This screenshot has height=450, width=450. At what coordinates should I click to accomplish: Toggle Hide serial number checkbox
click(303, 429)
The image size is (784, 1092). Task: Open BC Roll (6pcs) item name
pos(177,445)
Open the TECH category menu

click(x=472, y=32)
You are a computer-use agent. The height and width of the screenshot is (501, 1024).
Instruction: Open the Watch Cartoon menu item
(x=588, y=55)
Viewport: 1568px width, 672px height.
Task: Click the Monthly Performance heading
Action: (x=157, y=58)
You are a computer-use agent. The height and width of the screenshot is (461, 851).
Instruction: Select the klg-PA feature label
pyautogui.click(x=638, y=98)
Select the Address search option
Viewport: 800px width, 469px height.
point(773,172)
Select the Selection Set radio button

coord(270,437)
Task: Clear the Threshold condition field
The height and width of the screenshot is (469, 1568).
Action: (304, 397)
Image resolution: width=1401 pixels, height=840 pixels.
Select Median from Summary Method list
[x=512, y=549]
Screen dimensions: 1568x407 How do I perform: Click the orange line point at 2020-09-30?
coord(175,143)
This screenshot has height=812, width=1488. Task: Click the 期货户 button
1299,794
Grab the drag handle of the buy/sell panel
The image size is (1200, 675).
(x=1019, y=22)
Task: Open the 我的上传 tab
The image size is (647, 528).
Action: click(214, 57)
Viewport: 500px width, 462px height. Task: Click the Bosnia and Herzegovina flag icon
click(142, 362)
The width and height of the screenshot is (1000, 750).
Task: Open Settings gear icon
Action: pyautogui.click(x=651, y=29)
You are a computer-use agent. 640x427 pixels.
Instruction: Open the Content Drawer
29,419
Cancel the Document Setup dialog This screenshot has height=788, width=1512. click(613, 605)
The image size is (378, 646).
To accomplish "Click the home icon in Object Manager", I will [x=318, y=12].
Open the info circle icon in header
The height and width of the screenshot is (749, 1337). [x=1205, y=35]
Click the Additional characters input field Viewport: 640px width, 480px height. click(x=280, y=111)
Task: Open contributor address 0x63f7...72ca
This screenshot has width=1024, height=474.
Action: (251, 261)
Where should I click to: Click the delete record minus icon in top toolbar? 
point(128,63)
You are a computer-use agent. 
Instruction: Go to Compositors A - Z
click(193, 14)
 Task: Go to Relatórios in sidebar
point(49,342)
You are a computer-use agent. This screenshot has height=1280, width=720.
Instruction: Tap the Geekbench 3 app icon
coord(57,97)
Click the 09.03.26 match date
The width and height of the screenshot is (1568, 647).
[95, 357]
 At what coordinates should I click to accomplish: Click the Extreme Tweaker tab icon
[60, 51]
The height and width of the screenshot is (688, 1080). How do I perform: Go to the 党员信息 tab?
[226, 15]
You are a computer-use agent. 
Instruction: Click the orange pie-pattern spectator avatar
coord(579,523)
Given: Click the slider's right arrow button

☆ ☆ ☆ ☆ ☆ ☆ ☆

#### Work item:
Every line in the data above that includes the word "field" should be copied.

#### Task solution:
Task: Clear the Threshold condition field
Click the Additional characters input field Viewport: 640px width, 480px height. click(x=280, y=111)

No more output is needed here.